This week we seek out the California, Western, or Pacific gray whale, one of the mightiest migrants of them all. A close-up view of the gray whale, California’s official (and largest) mammal, is a life-changing experience. When those massive, dark, white-barnacled heads shoot up out of the ocean to breathe, saltwater spray with the force of a firehose blasts up from their blowholes. That spouting is how you’ll first spot them all along the California coast—whether from whale vistas on land, or from onboard boat or kayak tours.
Once endangered by whaling—as so many whale species still are—the California or eastern Pacific gray whales have recovered. Numbers now approach 25,000, close to the grays’ pre-whaling population. There was once a north Atlantic population of gray whales, extinct since the 1800s. The western Pacific or Korean population may also be extinct; rare individuals spotted there are probably California outliers. In fact, California’s gray whales may be repopulating historic and prehistoric territories. Some have been spotted near British Columbia, and in the East Siberian Sea. In 2010 one was spotted off Israel’s Mediterranean coast, and later (the same whale) near Barcelona, Spain. In 2013 a different individual was spotted off the coast of Namibia—the first time in recent history that gray whales have been observed in the Southern Hemisphere. Researchers speculate that grays are traveling via the Northwest Passage, now fully navigable due to climate change and the related loss of Arctic sea ice.
Categorized as baleen whales—which dine on plankton and other small aquatic animals sifted through hundreds of fringed, hornlike baleen plates—gray whales were once land mammals that went back to sea, trading their fore and hind legs for fins and tail flukes. Despite their fishlike appearance, these are true mammals: warm-blooded, air-breathing creatures who nourish their young with milk.
Adult gray whales weigh up to 45 tons, not counting a few hundred pounds of parasitic barnacles. Calves can weigh in at a hefty 1,500 pounds at birth, These whales typically live 30 to 60 years. They feed almost endlessly from April to October in the Arctic seas between Alaska and Siberia. Fat and sassy with an extra 6 to 12 inches of blubber onboard, early in October they head south on their 6,000-mile journey to the warmer waters of Baja California in Mexico.
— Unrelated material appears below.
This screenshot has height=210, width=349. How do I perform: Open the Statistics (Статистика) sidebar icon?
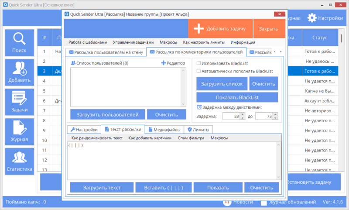tap(19, 161)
Pregnant females leave first, traveling alone or in small groups. Larger groups make up the rear guard, with older males and nonpregnant females engaging in highly competitive courtship and mating rituals along the way. By mid-December to early January, most migrants are between Monterey and San Diego. The rear guard becomes the frontline on the way home: males, newly pregnant females, and young gray whales head north from Mexico starting in February. Cows and calves migrate last, most leaving between late March and April—typically traveling quite close to shore, for the protection of youngsters, making them easy to see from land. Migration timing can vary, though, so check in with your intended whale-watching destination for current details.
On a good day, a boat or kayak tour can get you pretty close—though any good guide will avoid interfering with these magnificent animals and their complex social connections. The Oceanic Society, a nonprofit research and conservation group, offers excellent winter whale-watching trips from both San Francisco and Half Moon Bay, and, at other times, day trips to the rugged offshore Farallon Islands, now part of an international UNESCO Biosphere Reserve. Other best bets for a boat tour are Monterey Bay, Morro Bay, Newport Beach, Catalina Island, and San Diego, though there are charters and guides almost everywhere. The Monterey Bay area has the added attraction of the Monterey Bay Aquarium, another opportunity to immerse yourself in the magic of California’s offshore world. There are many great places to whale-watch coast even if a boat ride or kayak trip isn’t for you.
Generally speaking, the farther north you go, the fewer crowds you’ll contend with—meaning, Mendocino and Humboldt Counties are about perfect for landlubbing introverts. To watch from land, make sure it’s a clear, crisp day and head for higher ground. You want tall cliffs with an unimpeded view out over the ocean—the Rim Trail at Patrick’s Point State Park, say, or Trinidad Head, Table Bluff just south of Humboldt Bay, and Mendocino Headlands and other coast-hugging state parks. Sonoma County is also excellent: Head for Bodega Head at Bodega Bay. Wherever and however you go, always bring binoculars.